Tokonomics is a proxy built specifically for this. Change your LLM base URL, add a Tokonomics API key, and you get:
- All seven dashboard views listed above — spend, trends, model breakdown, per-feature tags, budget gauge
- Multi-provider — OpenAI, Anthropic, DeepSeek, and any OpenAI-compatible API in one dashboard
- Budget alerts at configurable thresholds (setup guide)
- Hard spending caps that block requests when budget is exceeded (how caps work)
- Per-key analytics — each API key gets its own usage breakdown
- Zero maintenance — pricing tables are updated automatically when providers change rates
The integration takes 5 minutes. You change one URL and add one header. Your app code, your prompts, your logic — nothing else changes. See the getting started guide for the exact steps.

Build vs buy: the honest tradeoff
| Factor | Build yourself | Use Tokonomics |
|---|---|---|
| Setup time | 2-3 days | 5 minutes |
| Monthly maintenance | 2-4 hours | 0 |
| Customization | Unlimited | Dashboard + API |
| Multi-provider | You build it | Built in |
| Budget alerts | You build it | Built in |
| Hard caps | You build it | Built in |
| Cost | Your engineer's time | $49/month (Pro) |
| Data ownership | Your database | Your data, our dashboard |
Build it yourself if you have unusual requirements — custom business logic, proprietary metrics, integration with internal BI tools. Use a proxy if you want the standard set of cost analytics without the engineering overhead.
Most teams start by building a basic dashboard, realize the maintenance burden after 2-3 months, and switch to a managed solution. Starting with the managed solution skips that detour.
What to do right now
If you have no cost visibility today:
- Start logging. Even a simple table with model, tokens, and cost per call gives you more than provider dashboards alone.
- Add tags. Tag every LLM call with the feature and team that triggered it. This is the foundation for all useful analysis.

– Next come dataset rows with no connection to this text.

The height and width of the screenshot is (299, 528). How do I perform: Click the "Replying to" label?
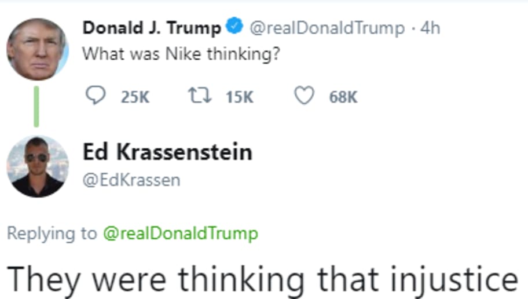point(52,234)
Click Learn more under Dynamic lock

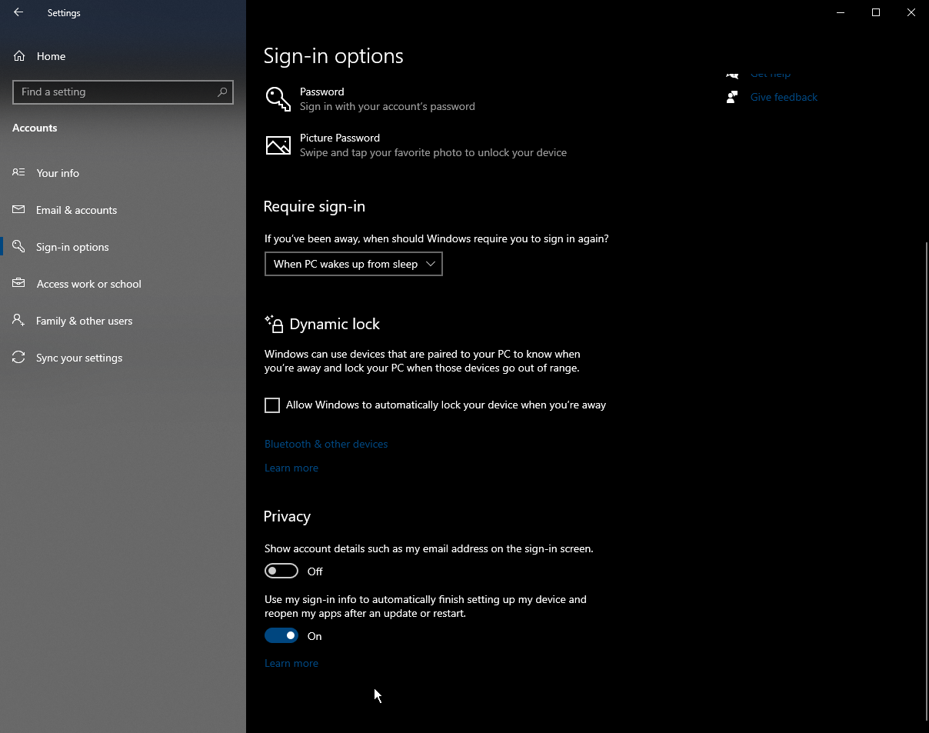point(291,468)
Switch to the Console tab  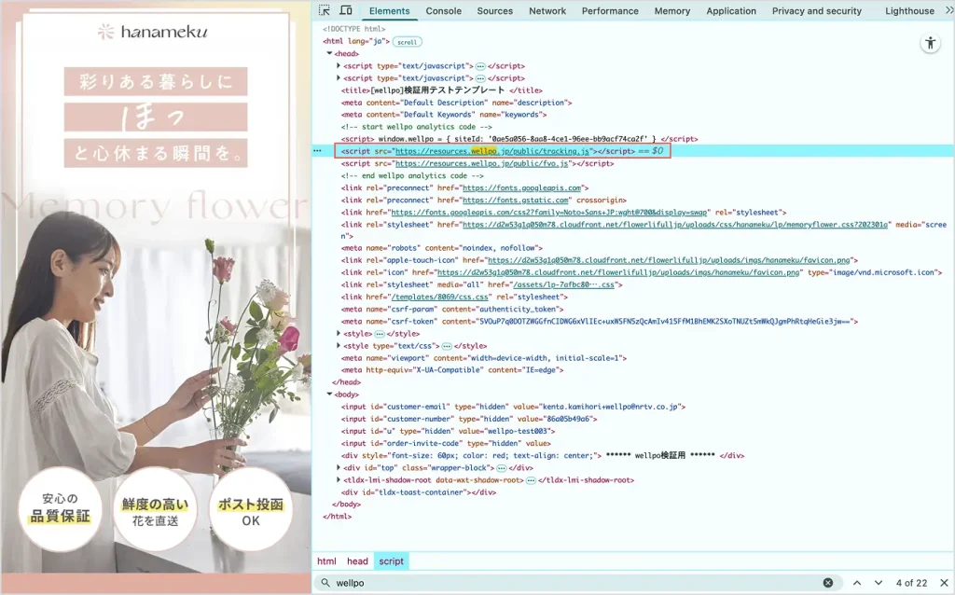coord(443,11)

- Set one alert. A single budget alert at 80% of your monthly target catches problems before they become invoices.
- Review monthly. A 30-minute monthly audit turns raw data into decisions.
The teams that control their AI costs are the ones that can see them. Dashboard first. Optimization follows.
Last updated June 2026. All sources retrieved June 2026.